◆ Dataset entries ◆

====

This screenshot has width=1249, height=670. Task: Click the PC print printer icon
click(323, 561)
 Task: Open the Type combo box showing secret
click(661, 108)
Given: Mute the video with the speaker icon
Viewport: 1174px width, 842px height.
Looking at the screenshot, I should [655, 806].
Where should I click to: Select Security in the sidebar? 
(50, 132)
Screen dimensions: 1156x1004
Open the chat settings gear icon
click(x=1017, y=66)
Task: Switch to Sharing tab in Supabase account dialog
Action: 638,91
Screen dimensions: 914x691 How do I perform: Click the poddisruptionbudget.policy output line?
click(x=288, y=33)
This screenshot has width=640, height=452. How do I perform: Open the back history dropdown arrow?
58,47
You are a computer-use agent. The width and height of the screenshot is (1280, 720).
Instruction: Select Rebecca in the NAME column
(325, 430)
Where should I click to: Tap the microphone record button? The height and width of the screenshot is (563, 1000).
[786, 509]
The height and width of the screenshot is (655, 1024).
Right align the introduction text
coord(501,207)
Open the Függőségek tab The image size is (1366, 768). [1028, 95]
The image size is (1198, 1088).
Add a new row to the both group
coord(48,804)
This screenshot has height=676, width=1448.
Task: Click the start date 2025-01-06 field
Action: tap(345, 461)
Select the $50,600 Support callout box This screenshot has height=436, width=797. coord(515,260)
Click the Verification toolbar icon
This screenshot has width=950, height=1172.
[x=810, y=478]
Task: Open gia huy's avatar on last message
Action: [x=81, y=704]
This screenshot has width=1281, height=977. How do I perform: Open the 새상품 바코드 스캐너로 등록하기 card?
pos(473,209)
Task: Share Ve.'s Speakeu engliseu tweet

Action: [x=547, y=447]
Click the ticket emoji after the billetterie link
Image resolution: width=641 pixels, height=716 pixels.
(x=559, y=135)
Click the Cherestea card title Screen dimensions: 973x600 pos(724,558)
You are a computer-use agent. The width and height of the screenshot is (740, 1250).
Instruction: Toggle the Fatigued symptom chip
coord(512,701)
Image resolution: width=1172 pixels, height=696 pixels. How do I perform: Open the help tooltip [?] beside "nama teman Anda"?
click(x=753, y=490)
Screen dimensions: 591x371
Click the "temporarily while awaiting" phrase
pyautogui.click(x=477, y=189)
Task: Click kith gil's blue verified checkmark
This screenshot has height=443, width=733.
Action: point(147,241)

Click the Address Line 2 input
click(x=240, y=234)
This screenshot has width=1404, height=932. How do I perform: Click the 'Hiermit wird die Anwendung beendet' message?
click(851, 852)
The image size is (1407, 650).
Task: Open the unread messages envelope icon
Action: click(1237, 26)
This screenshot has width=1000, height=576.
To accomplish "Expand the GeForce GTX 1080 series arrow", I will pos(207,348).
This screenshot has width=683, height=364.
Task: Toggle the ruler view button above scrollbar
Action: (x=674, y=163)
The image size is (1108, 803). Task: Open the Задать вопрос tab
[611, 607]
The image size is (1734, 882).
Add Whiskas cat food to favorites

====

◆ Task brief ◆
Give only the lines from the one holding "Given: Mute the video with the speaker icon" through the one holding "Screen dimensions: 1156x1004", each restated exactly as it appears above.

◆ Solution ◆
Given: Mute the video with the speaker icon
Viewport: 1174px width, 842px height.
Looking at the screenshot, I should [655, 806].
Where should I click to: Select Security in the sidebar? 
(50, 132)
Screen dimensions: 1156x1004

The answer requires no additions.